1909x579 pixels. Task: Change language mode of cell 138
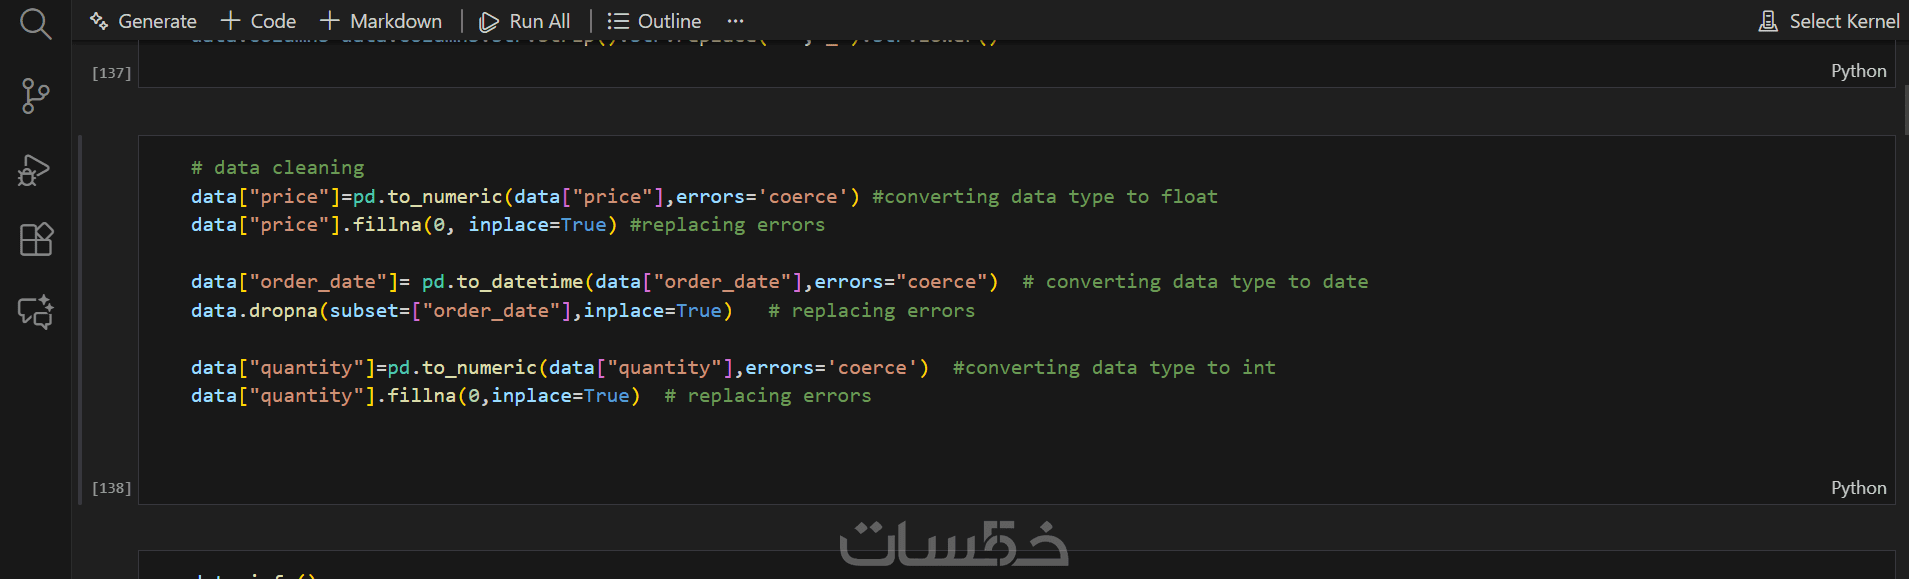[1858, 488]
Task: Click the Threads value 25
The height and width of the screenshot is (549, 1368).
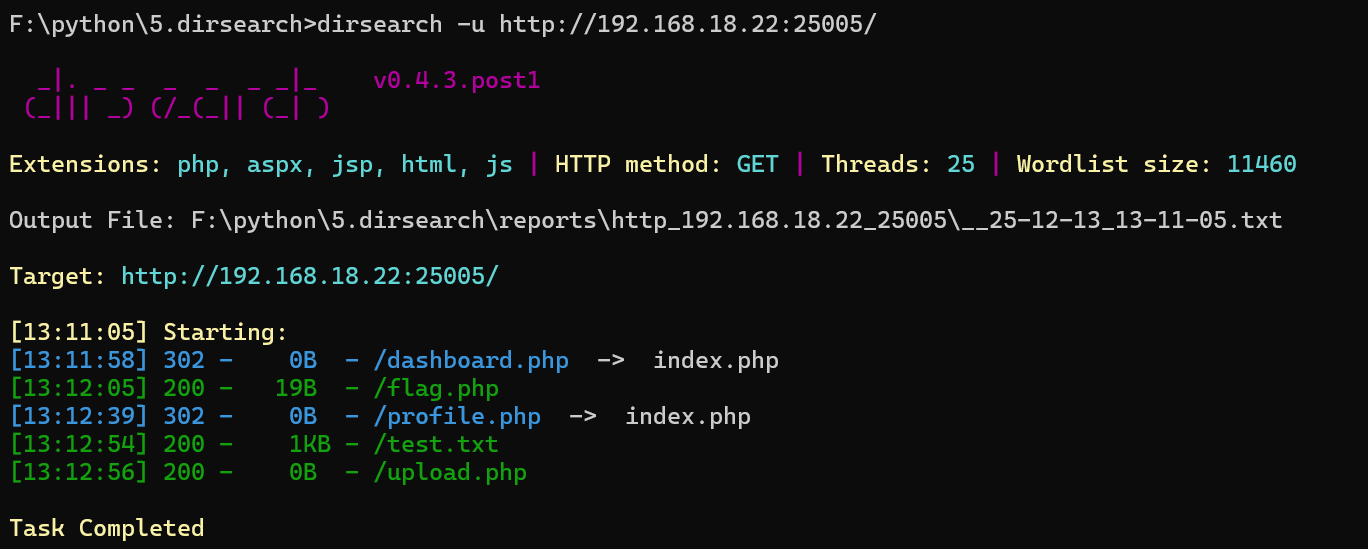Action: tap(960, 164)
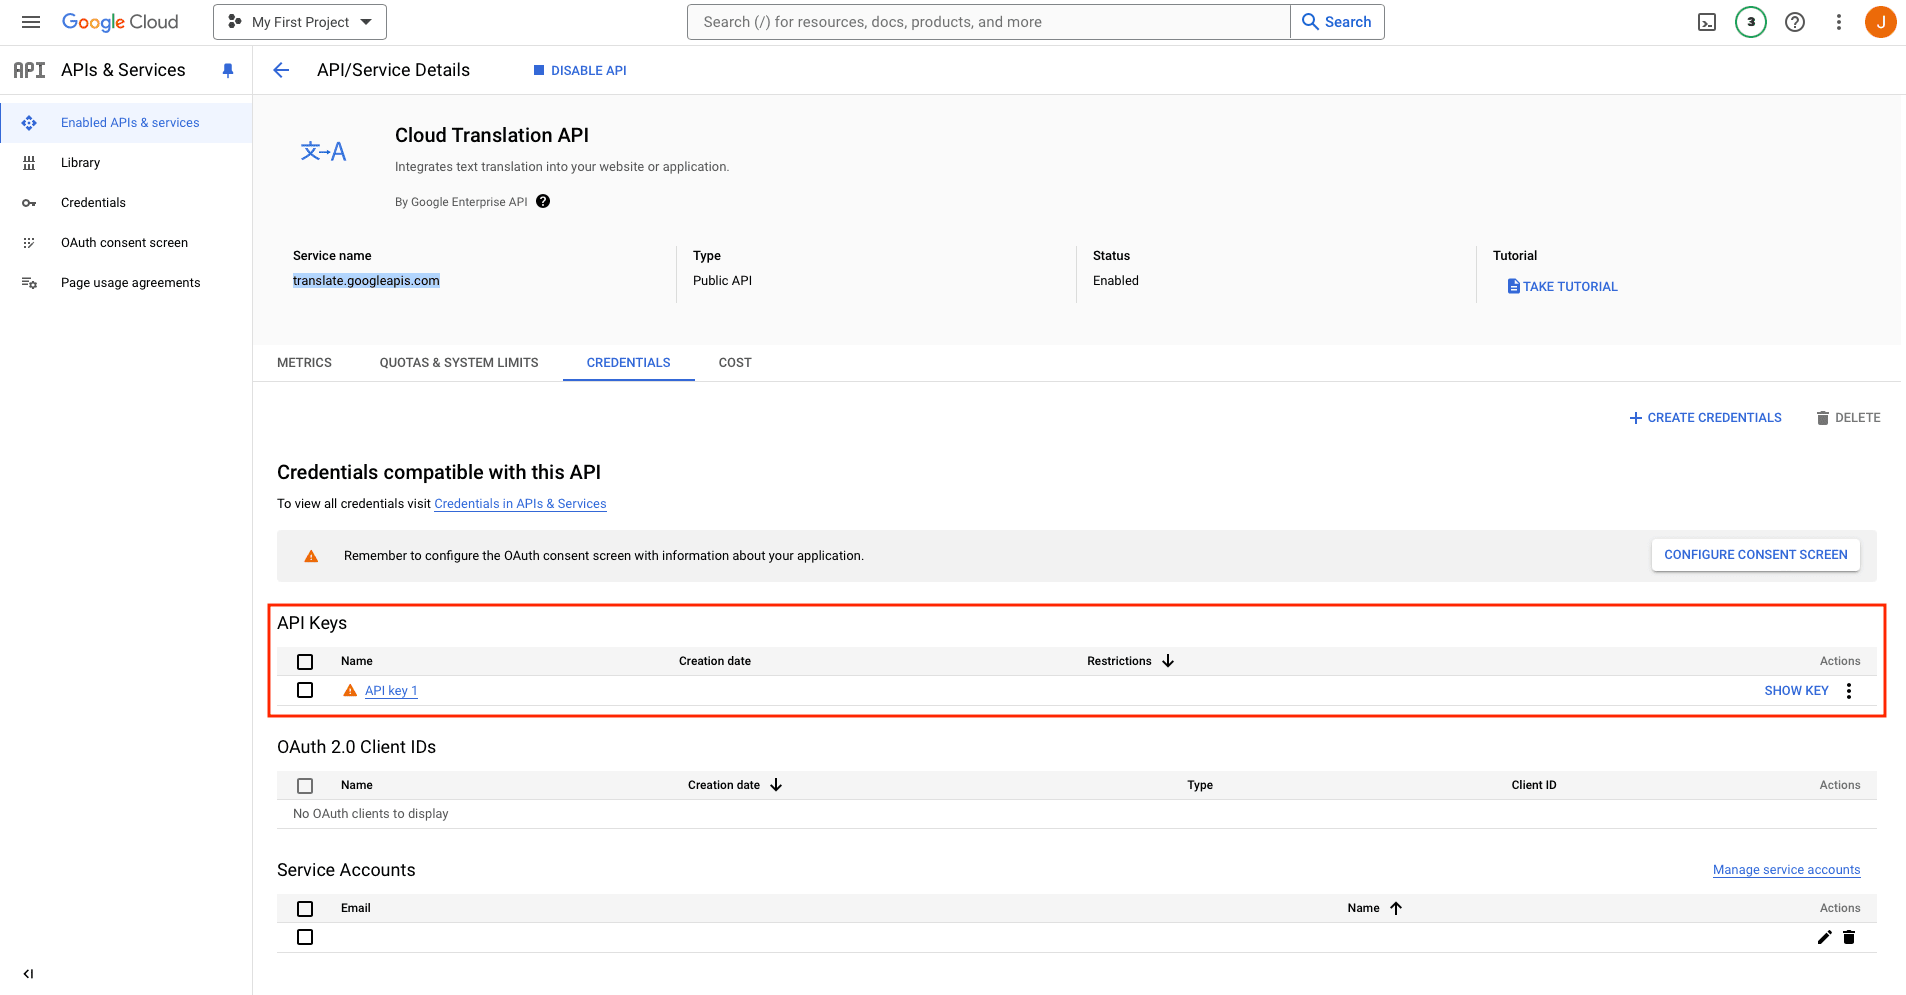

**Exercise instructions:** Please gather each line from the listing above that contains the string "Task" and copy those lines in full.

**Full solution:**
1909x579 pixels. Task: Change language mode of cell 138
Task: Click the Threads value 25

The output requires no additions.